I'm trying to clear up a miscomprehension of the layering of an application. Think I may have something wrong...

Up till now, I've only seen smallish apps and websites, each broken down as Data Layer, Services Layer, UI Layer. When WCF was involved, A second 'services' layer was inserted, with remote Proxies.

The Data layer contains things like ExpenseRepository, UserRepository, OrganisationRepository. The Services layer contains things like AuthenticationService, LoggingService, ExpenseService, UserService, OrganisationService. All of the above generally have a request wide/singleton lifespan.

The Service layer is the business logic -- handling the validation, and coordinating object persistence across one or more of the Repositories and possibly other services (eg: AuthenticationService, LoggingService, AuthorisationService, etc).

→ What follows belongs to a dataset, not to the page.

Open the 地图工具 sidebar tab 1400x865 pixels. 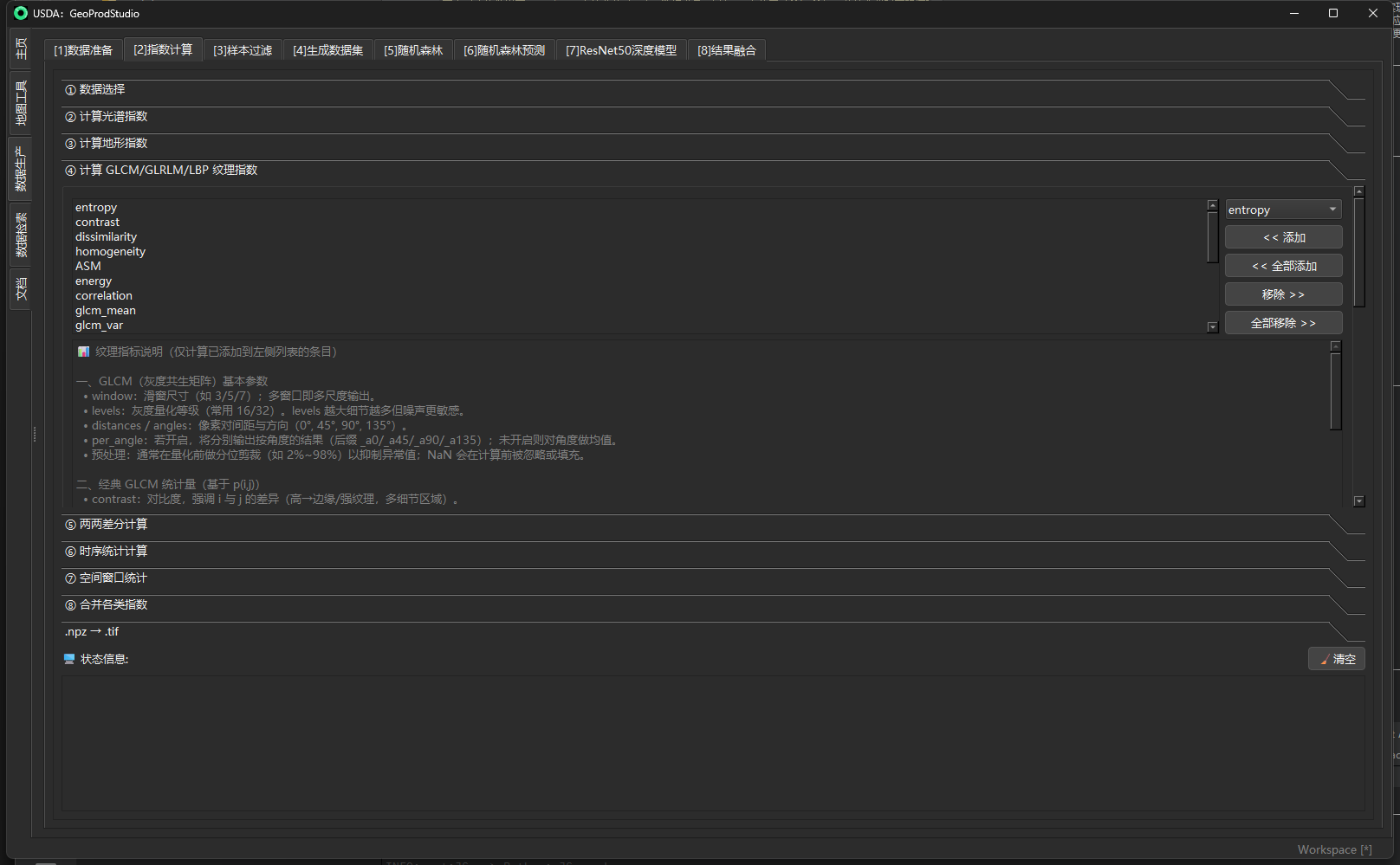tap(21, 103)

And yet...when I go to the Microsoft architecture manual, the word 'services' is reserved solely for the WCF services layer, and the stuff that I always seen as Services is referred to as BusinessComponents and Business Workflows...

Which is it? Services or BusinessComponents?

I guess one could rename everything from Services to Business.Components in order to free up the term Services for only WCF Facades, but that doesn't seem exactly right either: Authentication, Logging, etc (the cross cutting services) are not business logic, but just...Services. Just not WCF Services...See where I am confused?

Anybody have a suggestion on how to name these various parts?